第42回 おもちゃの大工 野出正和さん

案外一緒に働くことは少ないんです。ぼくが新作を作るとスタッフの作業を止めてしまいますから
木のおもちゃを作る
 会社の共同経営者である友人に「木のおもちゃを作る」と宣言しました。「作り方知ってるの?」「知らない」「売るあてはあるの?」「ない」「資金はあるの?」「ない」そんな押し門答のすえ友人はあきれ果てて「やめときなよ。子どもが生まれたばっかりなんだからさ」と忠告してくれました。当然親もかみさんも大反対です。でももう止まらないんですね(笑)。
 ホームセンターに行って,わけのわからない機械とわけのわからない木を買ってきました。木の種類もそれぞれの特性も知らないんです。同業者がいるということも知らなかったし,木のおもちゃがどこでどんな人にどんな風に売られているかも知らなかったですね。気持ちのおもむくままにアパートの一部屋で手押し車みたいなものを作りました。作り上げてからふと「お金にどうやって換えよう?」と考えたんです。
 いままでの社会経験から「決定権はトップにある」とわかっていました。それで幼稚園や保育園に訪ねては園長先生に会わせてくれと言って歩きました。何百軒と回っても九割は会ってくれないんです。会ってくれても誰も買ってくれない,それが1年くらい続きましたね。でも会ってくれた人はアドバイスをくれたりほかの人を紹介してくれたりと,そういうことが人脈や商品の向上につながっていきました。この間の生活費はなんとクレジットカードのキャッシングで乗り切ったんですよ(笑)。キャッシングしたお金を返さないといけないころから,ぼくの木のおもちゃは徐々に売れるようになっていきました。

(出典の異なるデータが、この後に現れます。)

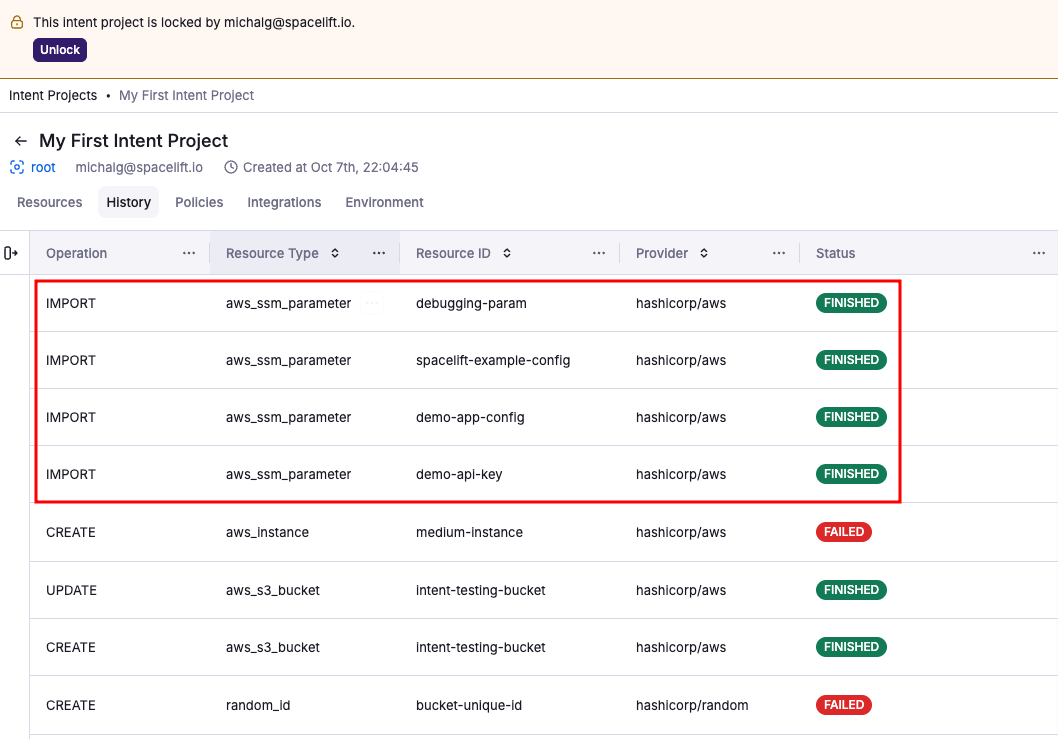Open Resource ID column options menu
Screen dimensions: 1058x739
coord(599,253)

 木のおもちゃの魅力は,まず素材にあります。木のことを悪くいう人は不思議といないでしょう。携わっている人――苗を植える人,育てる人,伐採する人,製材する人――みんなが愛を持って接しているからこそのぬくもりがあると思うんですよね。あとは,木のおもちゃというのはそんなに複雑なものは作れないので必然的にシンプルなものになるということです。シンプルなものというのは遊びが限定されないで広がっていくのが何よりの魅力ですね。
 今では,保育園・幼稚園の家具やトータルプランニングを頼まれたり,新聞や本の執筆を頼まれたりと仕事の幅がだんだん広がってきています。家具などの納品は遠くても必ず自分も行って見てみるんですよ。実際に子どもたちが使っているのを見るのは嬉しいし,子どもたちも作った人と会うと大切に使ってくれるようです。実演や公演など日々忙しく飛び回っていますが,宙に浮いたようではなく,かなり幸せだと感じています。もうすぐ十年,どの仕事よりも長く続いていますから合っているのでしょう。
 なんでも一生懸命やることです。一生懸命やっていると,周りの人が助けてくれたり,チャンスがめぐってきたりするものです。サッカー一途に勉強をしてこなかったぼくの受験を,サッカー部の父兄が見てくれたように。縁は自分の熱意が呼び寄せるんですよ。それに一生懸命やったことのある人はほかのことでもちゃんと一生懸命できるものなんです。中途半端な人はいつまでたっても中途半端なままです。
 バイクの事故で大怪我をして停学になった十八歳のとき,親身になってくれた先生がいます。ぼくのおもちゃが取り上げられた新聞を見てすぐに電話をかけてきて泣いているんですよ。「あんたがまともになってよかった」という先生の言葉に,新聞やテレビに出ることは迷惑かけてきた人に喜んでもらえるいい機会だと思うようになりました。
 先日,ドイツのおもちゃショーに行ってきました。海外の販売代理店が二十店ほど増えそうです。日本では木のおもちゃを輸入しているところは多くても輸出している人はいないんです。人のしないことをしていくというのもこれからの仕事の楽しみのひとつですね。